Bridges and Distillation Columns

Distillation columns are very common in chemical engineering. Bridges are very common in civil engineering.

In chemical engineering, the design of distillation columns have to a very substantial degree been incorporated in software platforms. While students need to understand the key assumptions undergirding the calculations in these software platforms, it has become no longer necessary to do hand calculations. The opportunity for novel research in distillation is low, except as novel materials may require considerations above and beyond those embodied in software platforms.

In civil engineering, design of bridges (except for the very small number of high performance or “signature” bridges) has become routinized with embodiment in codes and standards, and by the use of structural analysis platforms. While students need to understand the key assumptions undergirding the calculations is these codes, standards and software platforms, it has become no longer necessary to do hand calculations. The opportunity for novel research in bridge design is low, except as novel materials and highly unique situations may require considerations above and beyond those embodied in codes, standards and software platforms.
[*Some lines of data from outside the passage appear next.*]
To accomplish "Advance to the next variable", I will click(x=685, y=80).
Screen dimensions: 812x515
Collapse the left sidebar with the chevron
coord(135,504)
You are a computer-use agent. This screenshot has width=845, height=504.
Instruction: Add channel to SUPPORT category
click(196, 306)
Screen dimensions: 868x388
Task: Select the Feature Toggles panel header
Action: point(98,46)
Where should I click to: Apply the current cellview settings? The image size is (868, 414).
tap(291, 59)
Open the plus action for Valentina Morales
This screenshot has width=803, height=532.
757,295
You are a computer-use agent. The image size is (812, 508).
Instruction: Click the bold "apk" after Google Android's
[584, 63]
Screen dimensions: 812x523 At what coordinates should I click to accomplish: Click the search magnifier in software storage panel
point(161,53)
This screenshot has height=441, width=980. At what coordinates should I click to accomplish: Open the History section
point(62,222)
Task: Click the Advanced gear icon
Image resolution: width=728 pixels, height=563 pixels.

With increasing automation of engineering design, it becomes essential that students be educated for the non-routine problems that will go beyond the capability of extant software, codes and standards. While they must know about the codes, standards and software, this should not be the strong focus of their education. More and more the design and maintenance of the routine, while important (perhaps more so in civil engineering where systems must last a long time) will become the purview of technicians and automation. The role of engineers in these circumstances will be to be alert to, characterize, and modify activity for the unusual.

PS – as an environmental engineer specializing in water, I would say much the same thing for activated sludge, rapid sand water filtration or primary sedimentation. Though there is important work in optimization and in the automated design of resilient systems yet to be done in these contexts.